When it comes to kitchen skills, do yours begin and end with how well you do dishes?

Do members of your family know it’s dinner time when the smoke alarms go off?

If you answered “yes” to any of these, fear not. Chef Ace Champion is here to help.

Take your first step toward “Cooking Like A. Champion” by attending a special food demonstration Thursday, Oct. 10, at the Armory in Janesville. There you will learn the Green Bay-area “celebrity chef’s” key ingredients for culinary success: be prepared, be adventurous and don’t be easily discouraged.

“If you have never cooked before, you can’t walk into the kitchen and whip up magic. A lot goes into it,” said the 42-year-old Champion. “You need to do recipe research and look for multiple recipes. Don’t just take the first one you find and go into the kitchen. God forbid you get a bad recipe, because the dish turns out bad, and you think it’s you.”

In his experience, that happens often.

Champion blames reality TV cooking shows for giving amateurs the sense that being a great cook is nearly impossible. He combats this by formulating methods that fuse complex flavors into easy-to-prepare dishes.

“Regardless of your skills, you can cook what I cook,” he said.

During his Janesville stop, Champion will teach attendees how to cook dishes such as chicken and sausage wild rice, jambalaya, Bananas Foster and brown sugar-glazed rum carrots. He will also share his philosophy on cooking and provide motivation for keeping things positive in the kitchen.

Champion’s October appearance also doubles as a fundraiser for Delivering Bags of Hope—a local program that provides families in need with two weeks’ worth of groceries during the winter holiday season. The chef said he can relate to those who need help, and he knows firsthand what it means to stretch provisions.

“We grew up with not a lot of money, and I had to learn at a young age to be creative in the kitchen with a slice of bread and a baked potato,” he said.

Raised in north Louisiana, Champion’s introduction to food prep came while peeling and slicing vegetables in his mother’s kitchen. When he turned 18, he moved on to a job at a local truck stop.

“One of the chefs there had to make my food, but he wanted me to do it,” Champion said. “I said, ‘I could never do that,’ and he had me sit and watch him for 30 minutes. I was amazed at how one person could cook for a restaurant full of people.
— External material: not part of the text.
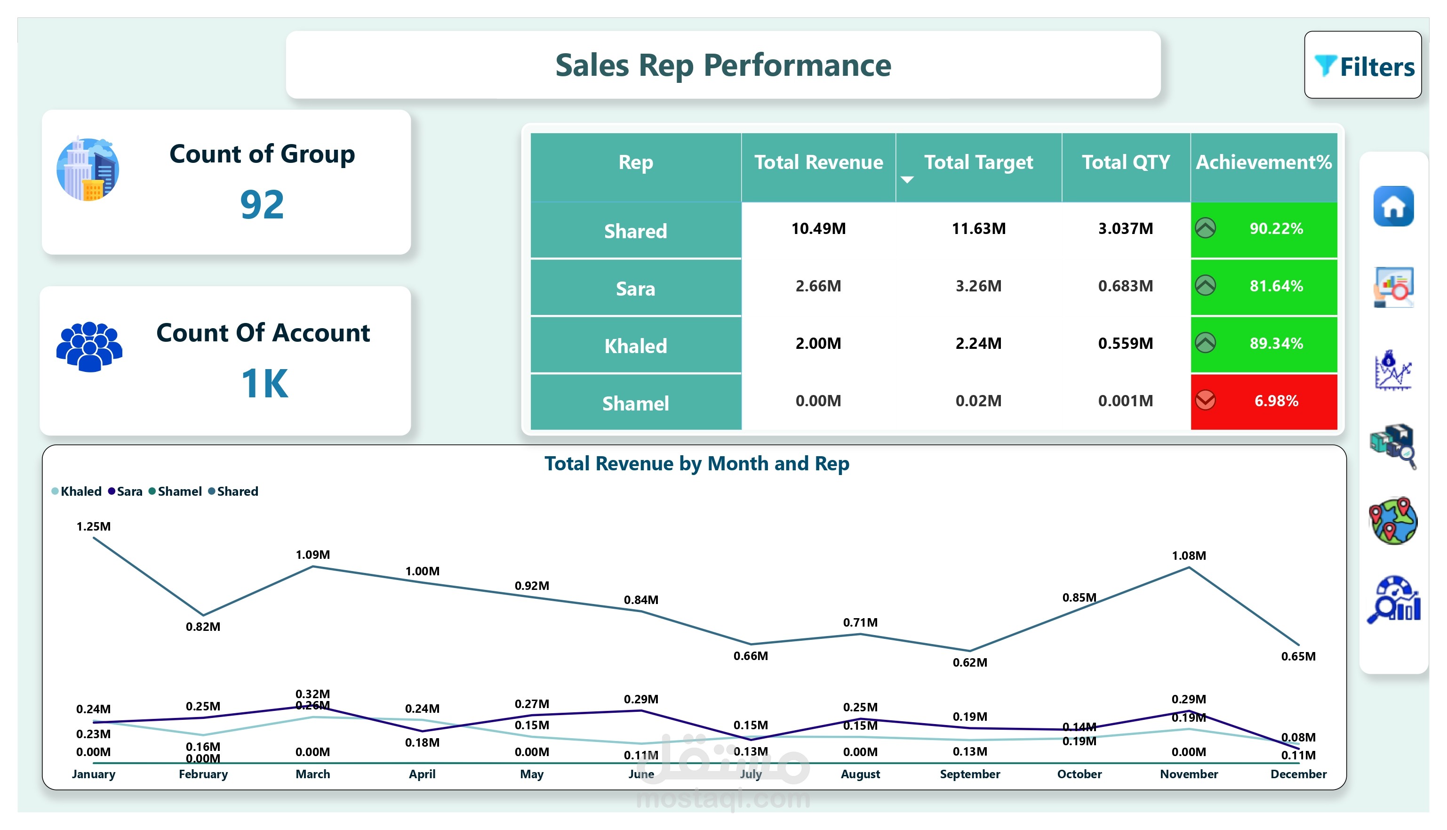1447x830 pixels.
Task: Sort table by Total Revenue header
Action: (819, 162)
I was more obsessed with the adrenaline rush than actually cooking.”

Champion began experimenting with original versions of regional recipes and, at the encouragement of some fellow Southerners, he headed toward Titletown in 2003.

“I always knew I wanted to cook, and being a good Creole chef in Louisiana is like being a good cheesemaker in Wisconsin. They’re a dime a dozen,” he said. “I had friends that migrated to Green Bay, and it hit me that it was the perfect time to make a change and bring Cajun/Creole up here. Nobody was doing New Orleans-style cooking, so I became quite the commodity.”
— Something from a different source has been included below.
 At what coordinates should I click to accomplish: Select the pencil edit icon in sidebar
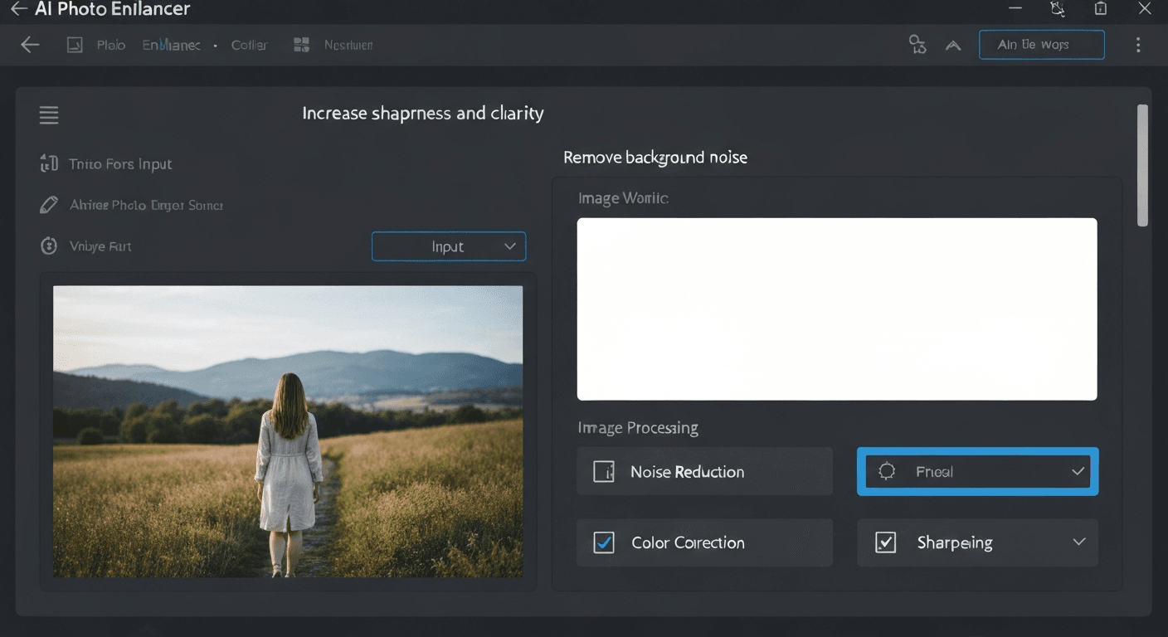48,204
While continuing to work on his recipe resume, Champion developed master cutlery skills during eight years as a meat cutter for Copps Food Center in Green Bay. Although he was initially ridiculed by classmates for his goal of becoming a celebrity chef, he graduated with honors from Fox Valley Technical College’s accelerated culinary course in Appleton.

Today, the charismatic Champion travels the country to offer food presentations and prepare private meals. He appears on his own TV show, ”Cook Like A. Champion,” on stations nationwide (including WISC-TV in Madison at 5 p.m. Sunday) and internationally, and his demonstrations are available online at The Food Channel. Bookings are taken at his own site.
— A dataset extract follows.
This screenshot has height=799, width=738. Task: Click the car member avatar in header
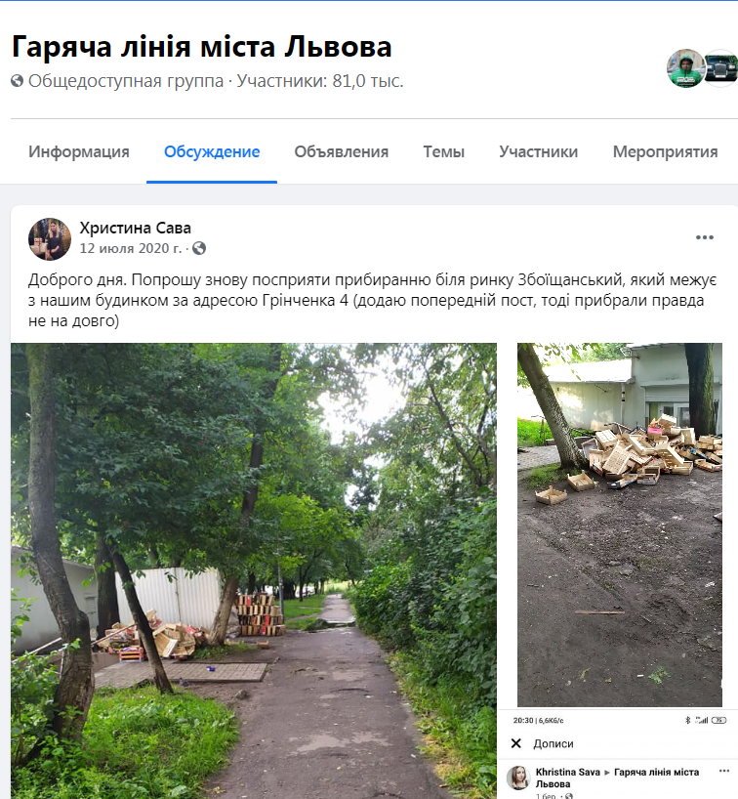(x=721, y=68)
Despite his success, Champion remains humble. He takes pride in knowing he has created a legion of confident cooks from the ranks of culinary amateurs.

“Your mindset is the most important element in the kitchen,” he said. “A lot of students go in negative, and they decide their food is not going to taste good or that they’re going to burn it.

“I want to make a difference. I try to encourage people to have a ‘can-do’ attitude, and that’s what sparks their passion to create something beautiful.”